Re: Well, I think it is arbitrary is what I’m saying…
by
Demosthenes2
01/23/2008, 9:38 PM #
Hi Sarvis,
I’m really tired—the twins have been up a lot so I’m not sure how clear I can be right now but I’ll try.
First, I think experience should inform our choices—if not that, what else? After all, it’s your experience that’s informing your choices here and many might make the same claim that your experience is coloring your judgment, that your epiphany colored by your experience is not how we should view this or a valid lens. I would disagree as I said in the earlier thread I do value the epiphany and think that experience is precisely the proper lens through which to modify understanding.
It’s not about a clinical setting (and big bucks has nothing to do with it) defining how everyone treats the process. It’s that fertilization as a criterion seems really arbitrary to me. If that’s really going to be the dividing line we use than it needs to be a consistent one. If we believe that sex yielding fertilization is ‘life’ then that needs to be the case across the board and the reality is nobody really does and people don’t act that way. The dividing line than needs to be universal (a maxim) and I have a really hard time buying that criterion as ‘life’ when I know that fertilization (whatever else it may be) isn’t that—and when everyone’s actions reject that as a principle in practice and in the way we view what fertilization means while waiting for, well, conception. That’s a disconnect.
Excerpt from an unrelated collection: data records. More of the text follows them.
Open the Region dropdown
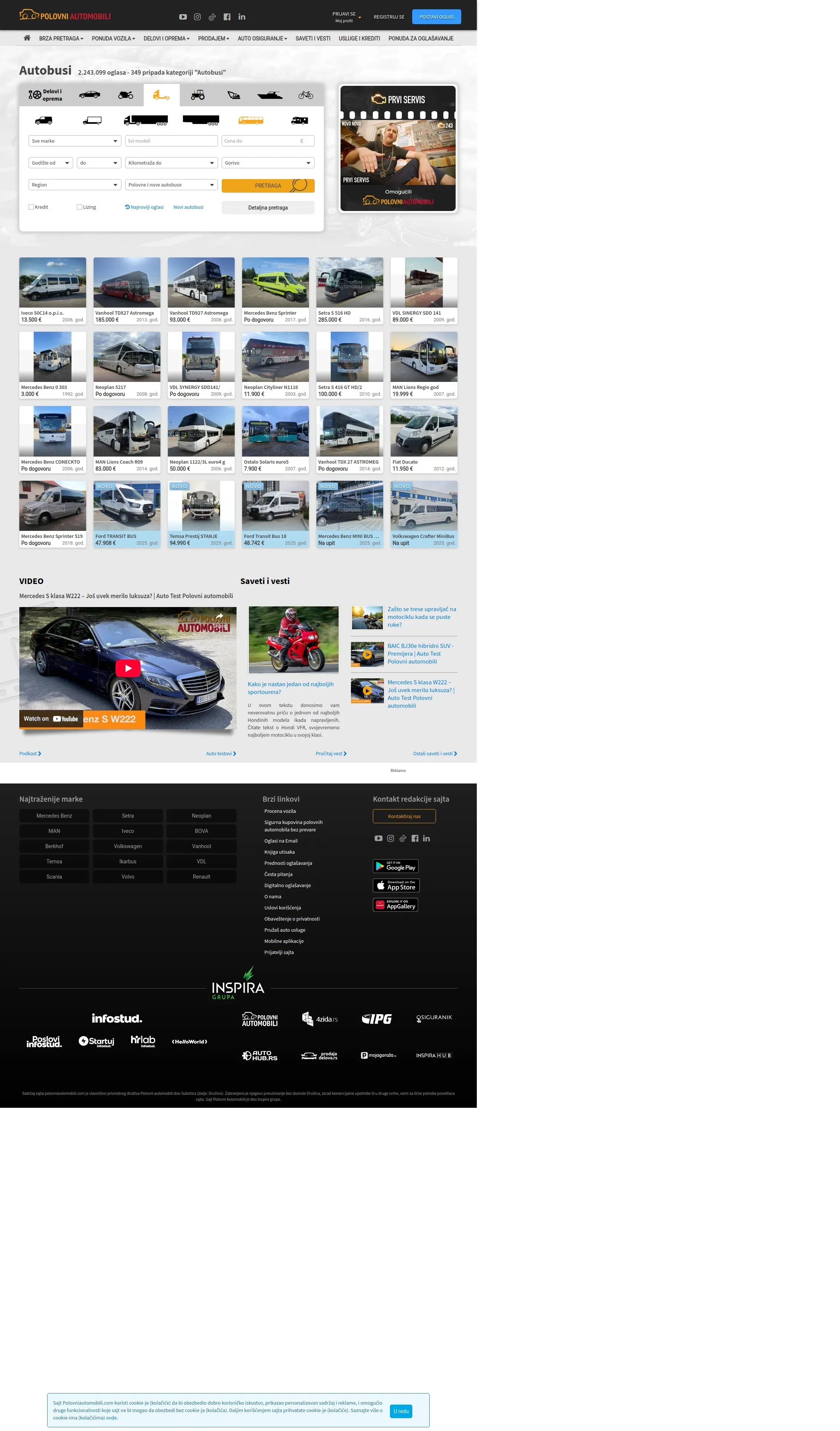 click(x=75, y=185)
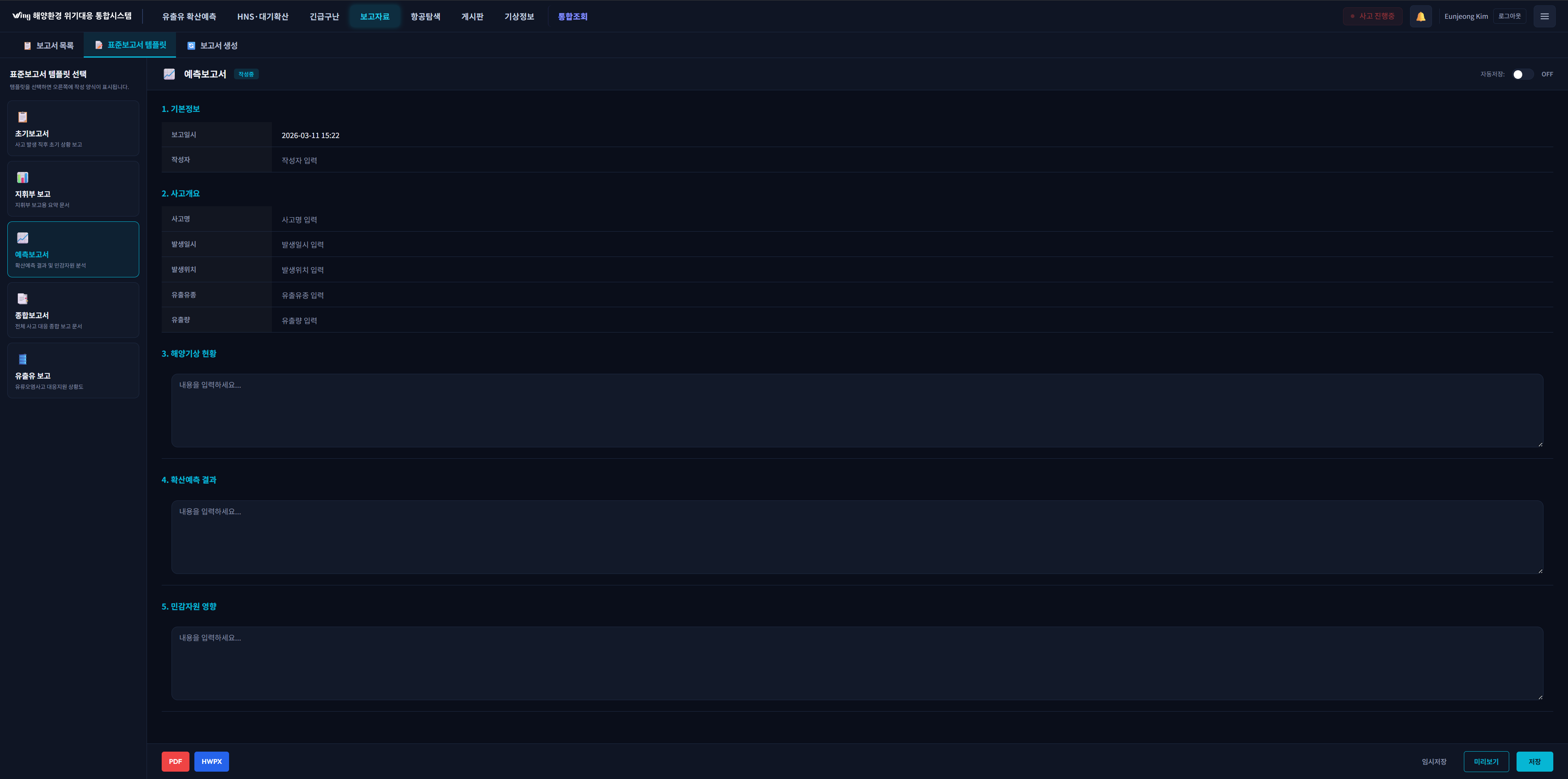Select the 지휘부 보고 template card
The image size is (1568, 779).
tap(73, 189)
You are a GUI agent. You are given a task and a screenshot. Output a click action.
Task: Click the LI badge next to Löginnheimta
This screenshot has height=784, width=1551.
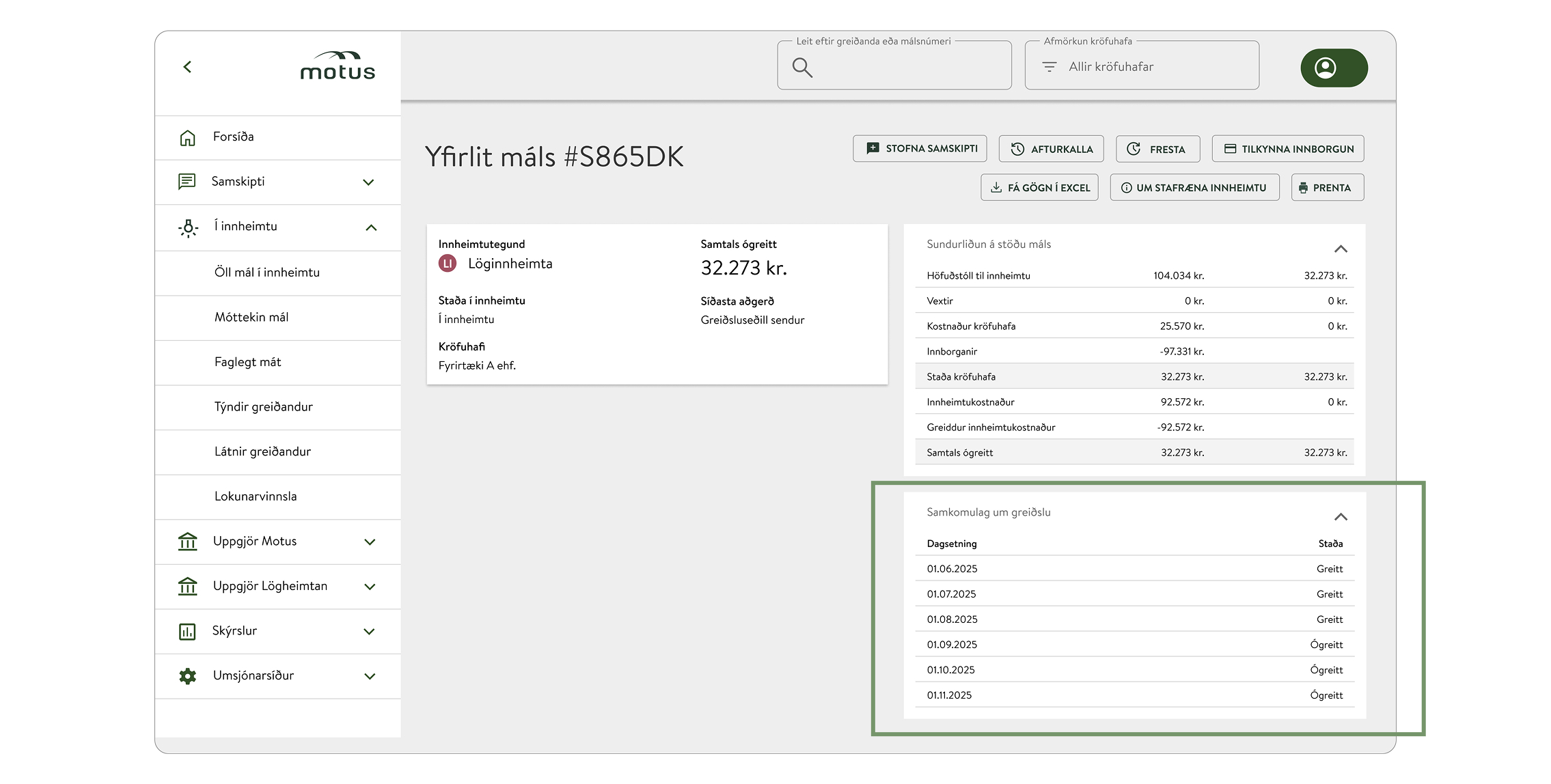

We don’t treat fertilization as a big deal (and that’s OK because we’re by all indications not ‘there’, at ‘life’ yet) and it’s sort of disingenuous to claim that as the dividing line (not that I think you’re being disingenuous but as a standard it is) when we don’t really seem to believe that—it becomes an artificial construct, a convenient fiction. Most of us seem to act and believe it’s further down the line.
It’s a poor standard in both basis and application and that troubles me immensely. If I’m going to make a moral decision and hang it on a specific line I want it to be something less incongruous. You’re not religious but I am and I have a hard time with so capricious a definition of life, one that is so scattershot.
So—how to make that decision? Incidentally—I realize that this is not about a legal standard or enforcing one’s position but one of the reasons I’m so reluctant to tell someone what to do or limit their choices is because I don’t think anyone really knows when ‘life’ begins. Absent a standard or very firm knowledge I have real trouble advocating for positions based on my hunches.
If I had to guess I’m probably most comfortable with the old sense of the quickening. Heart beats can be measured, neural activity can be detected and dipole impulses measured within that several months time frame. Brain activity, heart beat, internal organs and all parts there is pretty persuasive to me.
But if I’m going to try to make a call I really don’t want it to be on an artificial construct, a convenient fiction, like fertilization because if you can have a fertilized egg inside you and by all measures not be pregnant that’s not ‘life’ that’s not when it happens. I can’t reconcile that reality with fertilization as the standard. I need something better than that.